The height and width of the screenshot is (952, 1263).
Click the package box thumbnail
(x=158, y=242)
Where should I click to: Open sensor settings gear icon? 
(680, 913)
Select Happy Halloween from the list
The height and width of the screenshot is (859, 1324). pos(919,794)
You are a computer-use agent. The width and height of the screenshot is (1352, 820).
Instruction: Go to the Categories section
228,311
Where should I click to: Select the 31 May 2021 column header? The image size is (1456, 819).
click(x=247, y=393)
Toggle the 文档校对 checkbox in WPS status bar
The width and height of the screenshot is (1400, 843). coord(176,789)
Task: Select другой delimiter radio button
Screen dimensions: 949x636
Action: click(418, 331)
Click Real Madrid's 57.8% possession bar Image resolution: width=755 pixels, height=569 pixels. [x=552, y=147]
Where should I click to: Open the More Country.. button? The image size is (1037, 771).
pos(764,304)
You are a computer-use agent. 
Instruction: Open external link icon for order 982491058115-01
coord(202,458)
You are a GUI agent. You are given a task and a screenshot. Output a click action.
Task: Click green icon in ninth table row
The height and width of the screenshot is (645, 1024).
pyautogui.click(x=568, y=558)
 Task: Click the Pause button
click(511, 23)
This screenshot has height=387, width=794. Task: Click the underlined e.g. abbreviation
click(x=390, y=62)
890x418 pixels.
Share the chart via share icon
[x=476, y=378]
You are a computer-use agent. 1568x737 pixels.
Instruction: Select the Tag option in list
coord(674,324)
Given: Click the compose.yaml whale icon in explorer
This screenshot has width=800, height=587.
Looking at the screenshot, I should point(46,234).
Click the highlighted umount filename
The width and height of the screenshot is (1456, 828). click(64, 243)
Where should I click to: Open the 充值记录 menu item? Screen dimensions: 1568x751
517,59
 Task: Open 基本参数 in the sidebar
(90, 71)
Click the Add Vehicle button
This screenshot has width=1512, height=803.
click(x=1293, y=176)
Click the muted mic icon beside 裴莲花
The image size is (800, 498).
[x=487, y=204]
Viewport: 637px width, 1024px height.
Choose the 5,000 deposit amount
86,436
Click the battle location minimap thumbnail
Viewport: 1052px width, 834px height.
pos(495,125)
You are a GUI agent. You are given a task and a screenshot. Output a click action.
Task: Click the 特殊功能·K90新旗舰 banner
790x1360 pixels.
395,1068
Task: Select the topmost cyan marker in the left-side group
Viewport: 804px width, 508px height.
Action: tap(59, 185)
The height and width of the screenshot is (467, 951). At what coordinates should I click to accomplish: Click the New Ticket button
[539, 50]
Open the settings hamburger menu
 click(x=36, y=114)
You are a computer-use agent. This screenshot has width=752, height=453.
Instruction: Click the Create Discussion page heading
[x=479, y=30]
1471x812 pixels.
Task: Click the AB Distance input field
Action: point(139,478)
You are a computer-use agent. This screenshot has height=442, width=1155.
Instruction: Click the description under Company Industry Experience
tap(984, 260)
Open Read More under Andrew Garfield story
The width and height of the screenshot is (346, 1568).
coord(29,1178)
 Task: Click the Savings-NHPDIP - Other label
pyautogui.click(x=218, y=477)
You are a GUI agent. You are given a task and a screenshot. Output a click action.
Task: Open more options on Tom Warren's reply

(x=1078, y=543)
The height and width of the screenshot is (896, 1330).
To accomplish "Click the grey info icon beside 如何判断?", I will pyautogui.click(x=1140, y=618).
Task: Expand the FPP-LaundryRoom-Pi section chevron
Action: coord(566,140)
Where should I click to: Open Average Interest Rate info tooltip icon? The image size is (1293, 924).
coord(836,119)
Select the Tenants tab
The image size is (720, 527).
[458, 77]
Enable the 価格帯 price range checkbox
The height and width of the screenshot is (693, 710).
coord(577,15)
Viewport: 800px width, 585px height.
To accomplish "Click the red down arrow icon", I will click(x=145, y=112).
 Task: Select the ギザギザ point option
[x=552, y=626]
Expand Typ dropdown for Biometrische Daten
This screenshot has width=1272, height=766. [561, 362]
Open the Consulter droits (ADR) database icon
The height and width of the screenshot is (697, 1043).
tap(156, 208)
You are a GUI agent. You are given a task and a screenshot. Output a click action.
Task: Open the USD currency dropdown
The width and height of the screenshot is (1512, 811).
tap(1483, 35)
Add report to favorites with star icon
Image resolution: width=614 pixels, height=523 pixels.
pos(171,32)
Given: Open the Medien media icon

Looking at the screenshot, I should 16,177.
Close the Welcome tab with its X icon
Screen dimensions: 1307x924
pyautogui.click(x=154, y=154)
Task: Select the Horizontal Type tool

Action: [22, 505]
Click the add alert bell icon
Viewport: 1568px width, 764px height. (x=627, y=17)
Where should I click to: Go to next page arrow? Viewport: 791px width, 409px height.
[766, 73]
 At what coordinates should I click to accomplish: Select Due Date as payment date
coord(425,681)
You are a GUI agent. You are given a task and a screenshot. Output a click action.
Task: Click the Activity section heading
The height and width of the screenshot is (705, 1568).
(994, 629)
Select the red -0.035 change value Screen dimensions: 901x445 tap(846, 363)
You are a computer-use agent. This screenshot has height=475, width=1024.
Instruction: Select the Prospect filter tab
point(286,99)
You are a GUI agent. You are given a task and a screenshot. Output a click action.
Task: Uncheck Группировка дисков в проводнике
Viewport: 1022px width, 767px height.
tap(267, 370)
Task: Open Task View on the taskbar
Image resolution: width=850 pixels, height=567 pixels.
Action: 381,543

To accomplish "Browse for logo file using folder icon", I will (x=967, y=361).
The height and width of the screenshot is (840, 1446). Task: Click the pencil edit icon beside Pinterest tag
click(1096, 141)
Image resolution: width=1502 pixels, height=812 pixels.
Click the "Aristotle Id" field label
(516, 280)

++++++++++

### What you are asked to do
Please repeat the data between the lines holding "has width=752, height=453." and "coord(29,1178)", inclusive, reproducing each line exactly.

### Output below
You are a computer-use agent. This screenshot has width=752, height=453.
Instruction: Click the Create Discussion page heading
[x=479, y=30]
1471x812 pixels.
Task: Click the AB Distance input field
Action: point(139,478)
You are a computer-use agent. This screenshot has height=442, width=1155.
Instruction: Click the description under Company Industry Experience
tap(984, 260)
Open Read More under Andrew Garfield story
The width and height of the screenshot is (346, 1568).
coord(29,1178)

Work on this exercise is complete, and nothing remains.